Nun tritt wieder die Dunkle ein, der hellen Schwester entgegen: Die, sie grüßend, erhebt sich vom Vorsitz des Jahrs. Beide gehen freundlich für einen Schritt miteinander, bis dann, mit kühlerer Hand, faßt nach dem Zepter die Nacht.
(Für Herrn Solminore, der das Jahr im Versmaß begleitet.)
Meine Großeltern, samt und sonders um das Jahr 1900 geboren, hatten den ersten Weltkrieg, die Weimarer Republik und Beginn wie Ende des tausendjährigen Reichs erlebt. Als ich anfing, das interessant zu finden, waren sie alle schon tot.

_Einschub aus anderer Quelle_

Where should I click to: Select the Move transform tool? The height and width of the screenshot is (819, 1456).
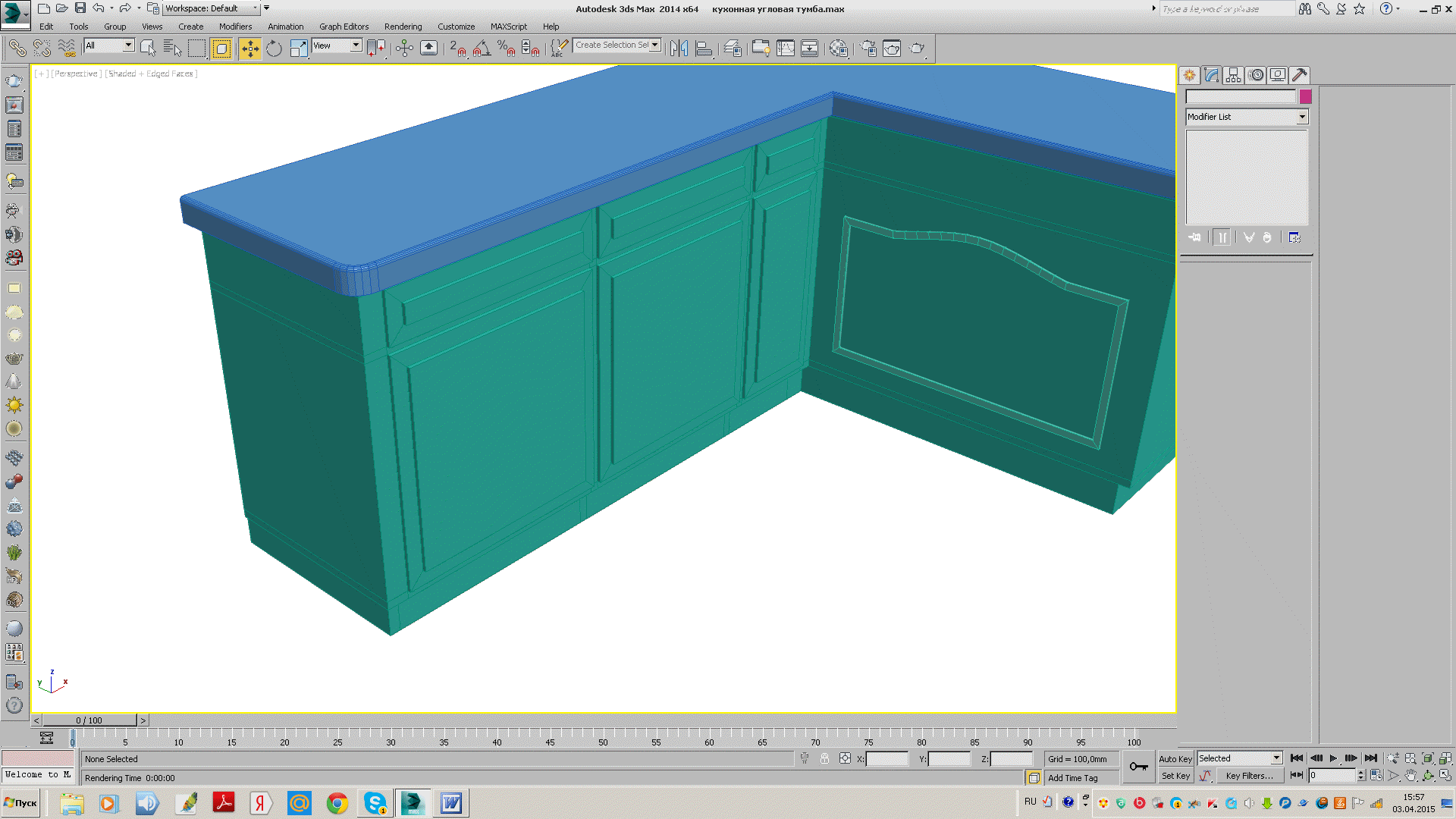coord(249,49)
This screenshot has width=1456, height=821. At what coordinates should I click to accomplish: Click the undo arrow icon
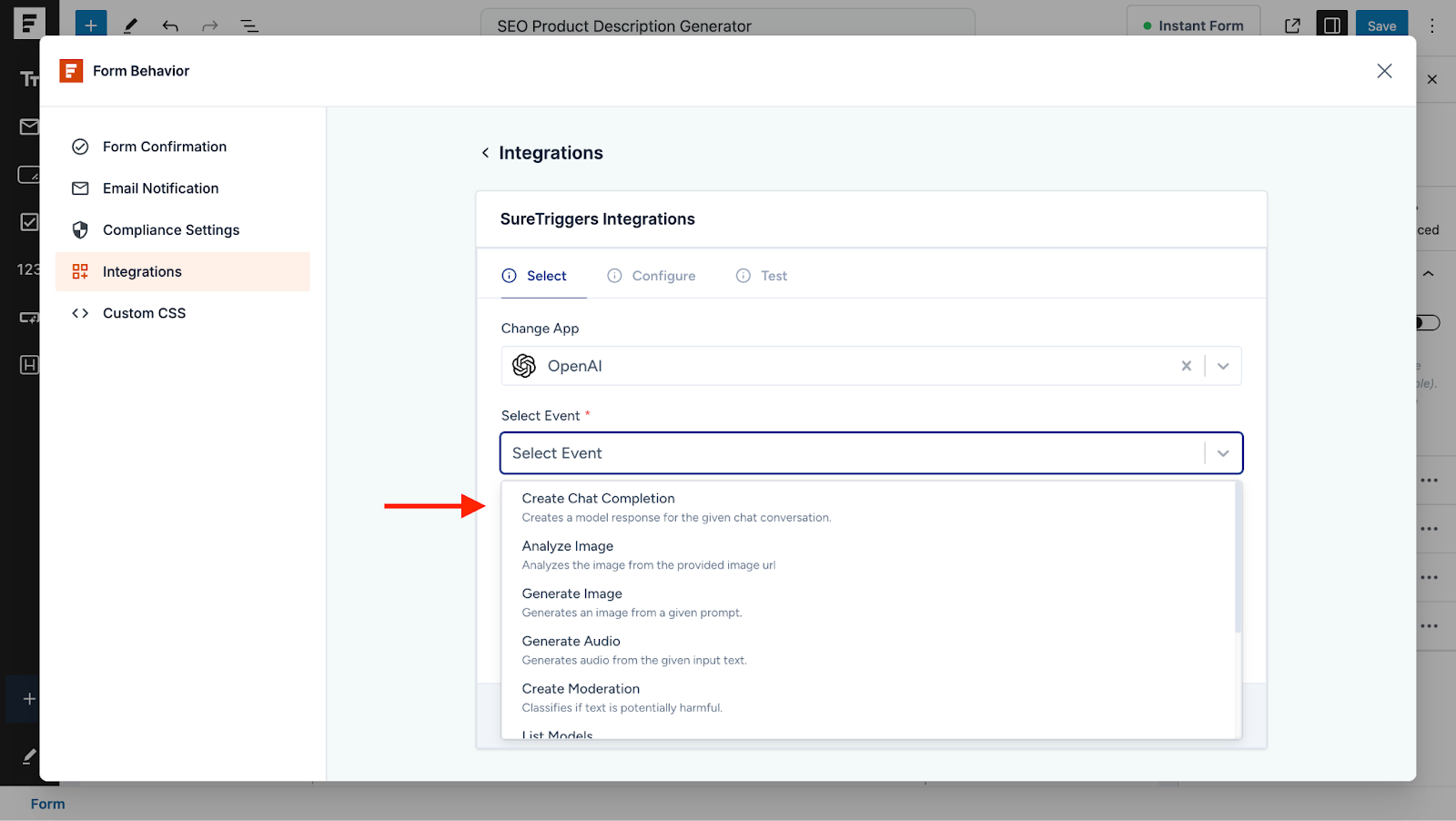170,25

Meine Großmutter väterlicherseits war stolz auf ihre Behmische Knedln. Die bekamen wir, wenn wir den jährlichen Besuch absolvierten, allemann im Käfer über die Betonpisten des Arbeiter- und Bauernstaates. Oma, weißgelockt und kittelschürzig, kannte ich nur im Gehäuse ihrer Küche; für alles vor der Tür war die Familie zuständig.
Als ich lesen konnte, inspizierte ich die Bücherregale. Viel war da nicht, und was es gab, war zumeist Theologisches. Oma, erfuhr ich, war evangelisch geworden, als sie heiratete. Diese Entscheidung hatte sie offenbar nicht auf die leichte Schulter genommen.
Noch später belauschte ich die Erwachsenengespräche nach Tisch. Daß Mein Kampf in den Kachelofen gewandert sei, sobald mein Vater die Schule absolviert hatte, tat ich zunächst als zeitübliche Gesichtswahrungsfolklore ab (wir sind ja keine Nazis gewesen).
Über meinen Vater erfuhr ich, daß er die Abiturprüfung abgelegt hatte als einer von dreien – der Rest des Jahrgangs war vorzeitig mit einem Notabitur in den Krieg gezogen. Ich wußte auch, daß er sich gedrückt hatte, so lang es ging; als es dann nicht mehr ging, hatte er hinter der Westfront Kerzen gegossen und war bald in Gefangenschaft geraten. Auf meine Kinderfragen antwortete er entnervt: Sonst hätte ich kämpfen müssen!
Von dem Wenigen, was ich weiß, reimte ich mir manches erst als Erwachsene zusammen. Der eigenartige Vorname des Urgroßvaters, die Liebe der Großmutter zu ihrer Küche und ihre Furcht vor dem Draußen, das Hochdeutschreden, oh, und die Leute auf ihrer Beerdigung, Verwandte, die ich nicht verstand: meine Großmutter war aus dem Osten gewesen, ihre Herkunft ein Makel; so sehr, daß man sie sogar mir verschwiegen hat.
Es gab nicht viel, was mich mit meinem Vater verband, aber dafür, daß er sich einem System, das Menschen unterschiedlichen Wert zumaß, nach Kräften verweigerte, dafür achte ich ihn hoch.
Aus seinem Dachfenster habe er eine Eule gefilmt, schwarz vorm Nachthimmel auf dem Nachbardach, im Zwiegespräch mit einer zweiten, mitten in der Stadt!, habe dann jedoch, immerhin von dem Schuhuh aus dem Schlaf gerissen, die Aufnahme im Tran gelöscht.
Ich hingegen muß einen Teil der Kartoffeln wegwerfen, sie sind angekohlt. Habe ich nicht gesehen, entschuldige ich mich bei T., die Glühbirne im Herd ist kaputt.
Früher wurde im Dorf die Straßenbeleuchtung ausgemacht, von elf bis vier. Mit dem Rad heimfahren war riskant, aber man konnte um Mitternacht im Garten sitzen und die Sterne sehen.
Die Nacht, was die Stadt von ihr übrig läßt, reicht heute genau über den halben Tag.
Auf die Visitenkarte: Kauzkartierung und Rabattenkritik.